- **Metin Parçası**:
--- --- ---

Çarşamba Aralık 11, 2024

Yol açan,yol gösteren...

İşçilerin, emekçilerin ve ezilenlerin örgütlenme ve savaşma ihtiyacının olduğu yerde bir yönetme ve yürütme ihtiyacı var demektir. Bir yol göstericiliğe ihtiyaç var demektir. İşçi, kadın, gençlik vb. çalışmalarını, bir birimi, bir grubu, bir örgütü örgütlemek-yönetmek ya da bir harekete önderlik etmek kısaca devrimin parçalarda ve farklı alanlarında ve bir bütüne önderlik etmek gibi bir görev ve sorumlulukla karşı karşıya olunduğu bir gerçektir.

Yoksul yaşamın ve ölümün kefenini yırtmak için devrimci bir örgüt yaratmak ve onun sağlam, güvenilir, kalıcı önderliğini oluşturmak en zorlu görevdir. Devrimcilerin en büyük dersi önderliktir. En çok zorlanılan ders önderliktir. Bilgisine en çok ihtiyaç duyulan devrimi yönetmenin-örgütü yürütmenin sanıldığı ve düşünüldüğü kadar kolay olmadığını bilmek gerekir. En çok zorlanılan, en çok hata yapılan, en çok yetersiz kalınan konuların başında da önderlik konusu gelir. Bütün bunlardan dolayıdır ki önderlik, özgürlük ve kurtuluş savaşımında en zor ve en önemli derstir.

--- --- ---

Ekran konumlandırma veri kümesinden satırlar
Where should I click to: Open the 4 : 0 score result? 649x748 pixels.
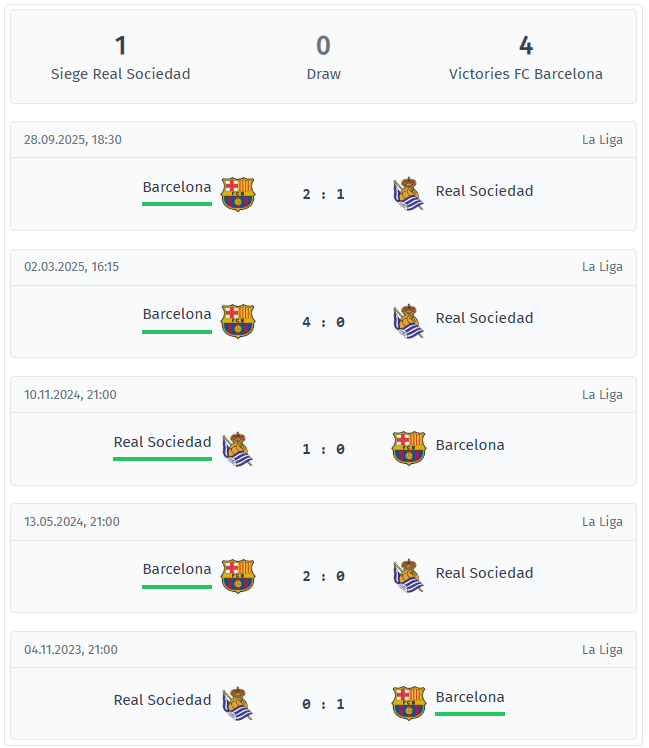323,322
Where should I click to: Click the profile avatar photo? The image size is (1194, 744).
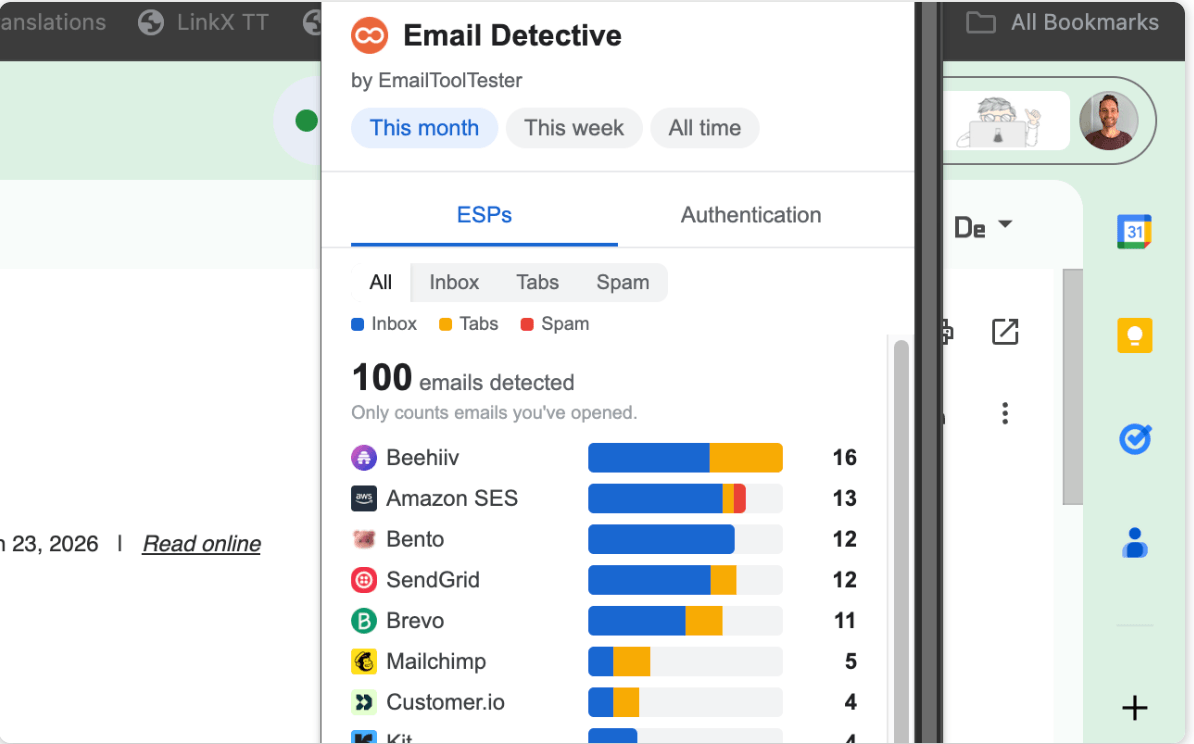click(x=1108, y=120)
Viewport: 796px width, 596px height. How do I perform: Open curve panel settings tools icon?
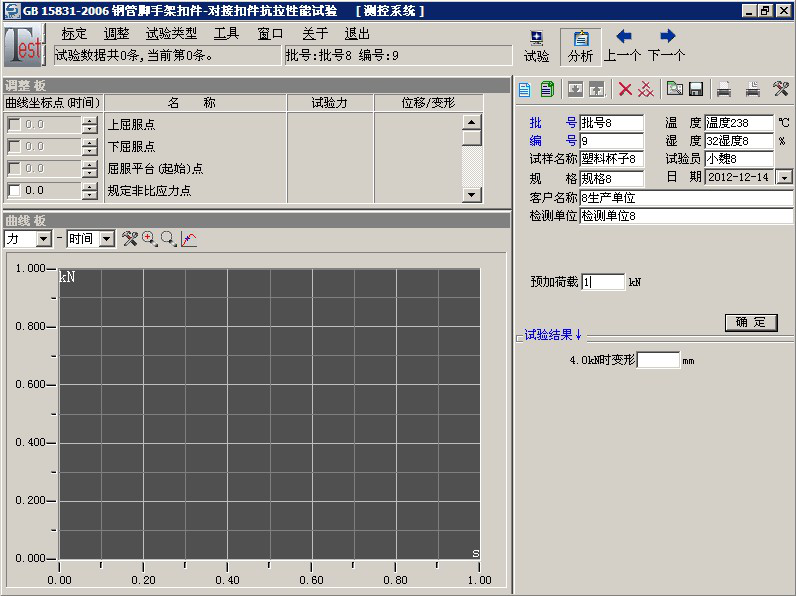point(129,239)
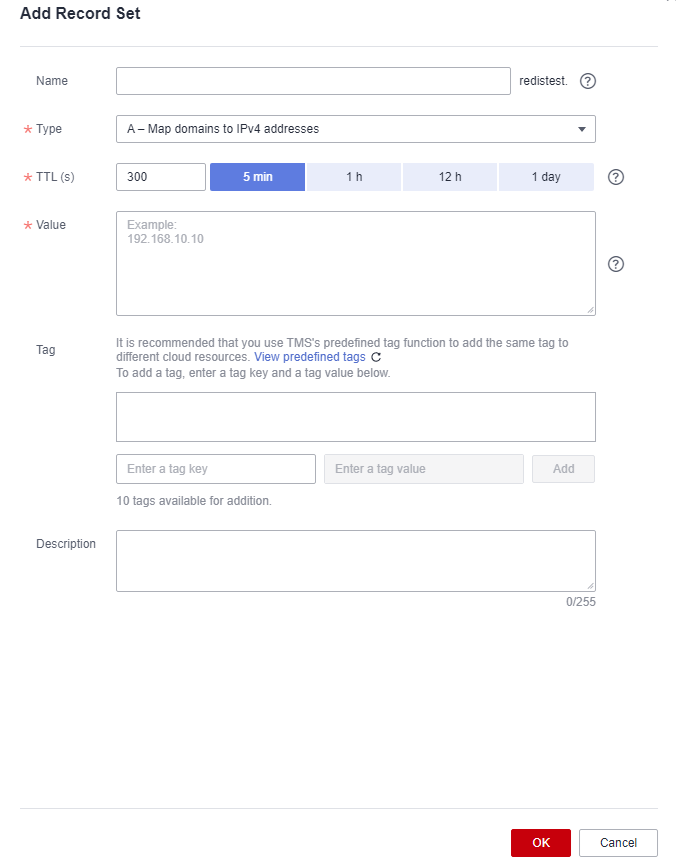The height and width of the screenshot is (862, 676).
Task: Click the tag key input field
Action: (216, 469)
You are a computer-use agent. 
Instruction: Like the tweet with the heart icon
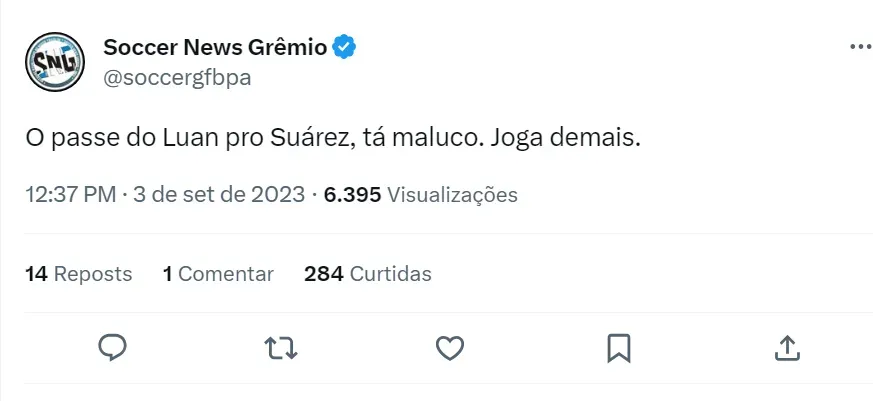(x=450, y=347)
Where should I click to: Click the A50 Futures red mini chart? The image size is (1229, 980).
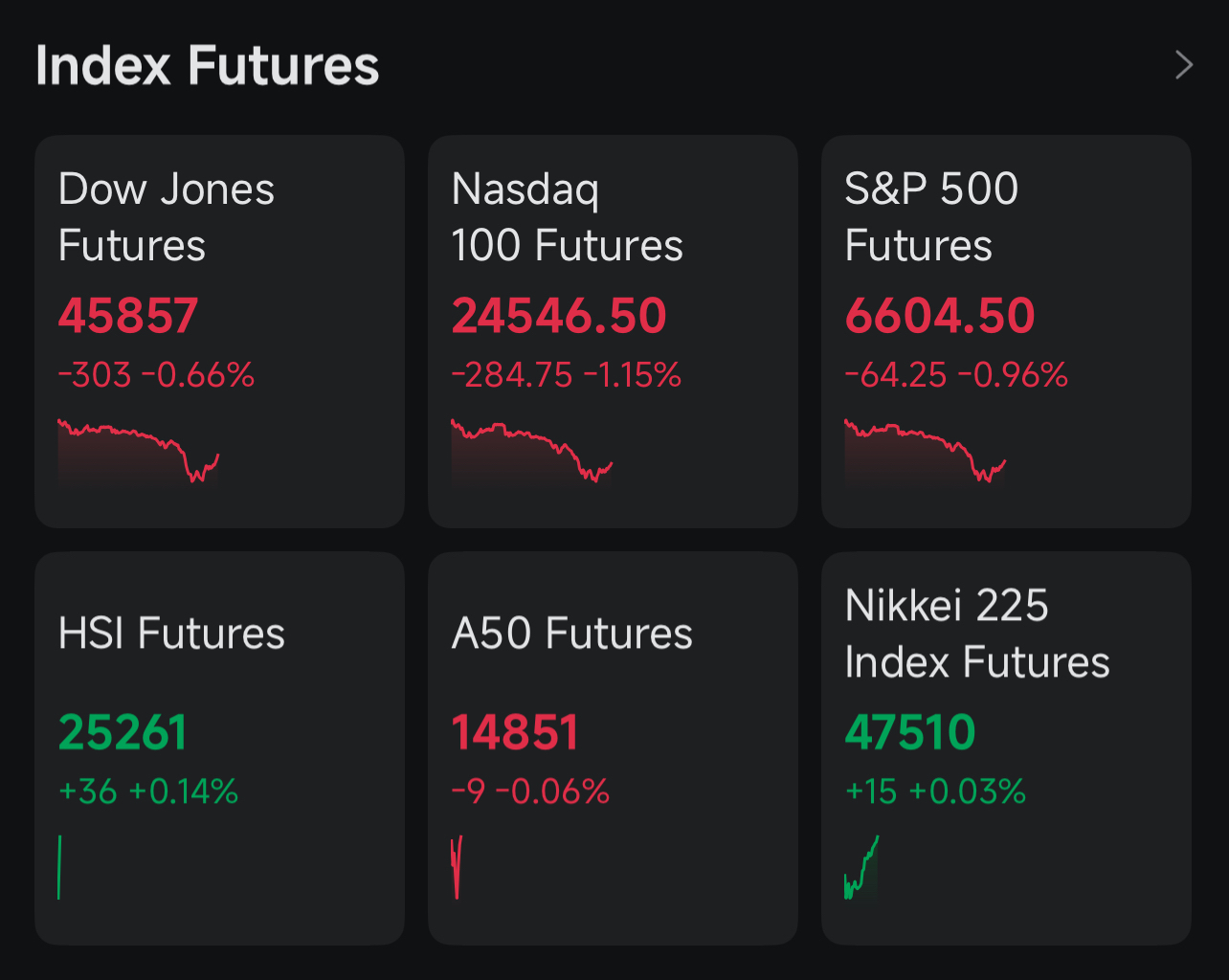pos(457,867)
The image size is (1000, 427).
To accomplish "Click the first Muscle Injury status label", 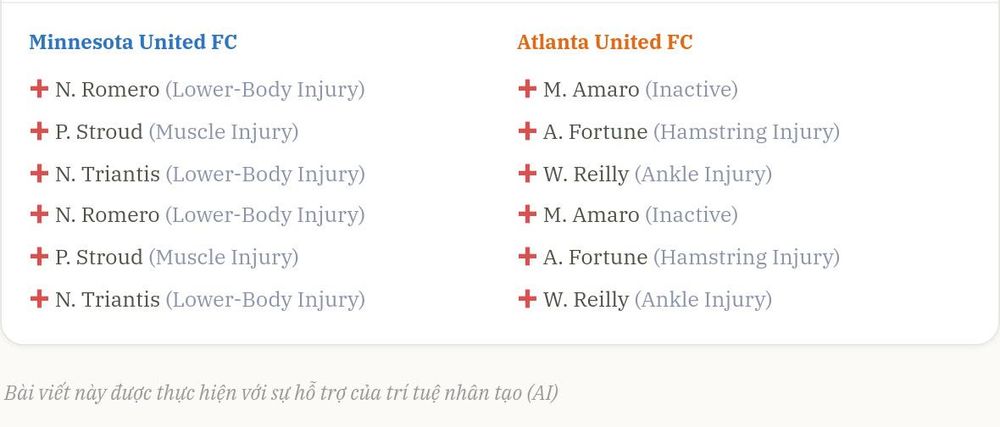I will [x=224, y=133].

--- --- ---

- **Görev A**: Önderlik üzerine metin en zorlu görev olarak neyi gösteriyor?
- **Görev B**: Önderlik üzerine metin, önderliğin özgürlük ve kurtuluş savaşımında en zor ve en önemli ders olduğunu hangi gerekçeye bağlıyor? Bir ile üç cümle arasında açıklayın.
Bu kayıtların metinle hiçbir bağlantısı yoktur.

- **Çözüm A**: Yoksul yaşamın ve ölümün kefenini yırtmak için devrimci bir örgüt yaratmayı ve onun sağlam, güvenilir, kalıcı önderliğini oluşturmayı.

- **Çözüm B**: Metne göre devrimi yönetmek ve örgütü yürütmek sanıldığı kadar kolay değildir. Önderlik, en çok zorlanılan, en çok hata yapılan ve en çok yetersiz kalınan konuların başında gelir. Bu nedenlerle özgürlük ve kurtuluş savaşımında en zor ve en önemli ders sayılır.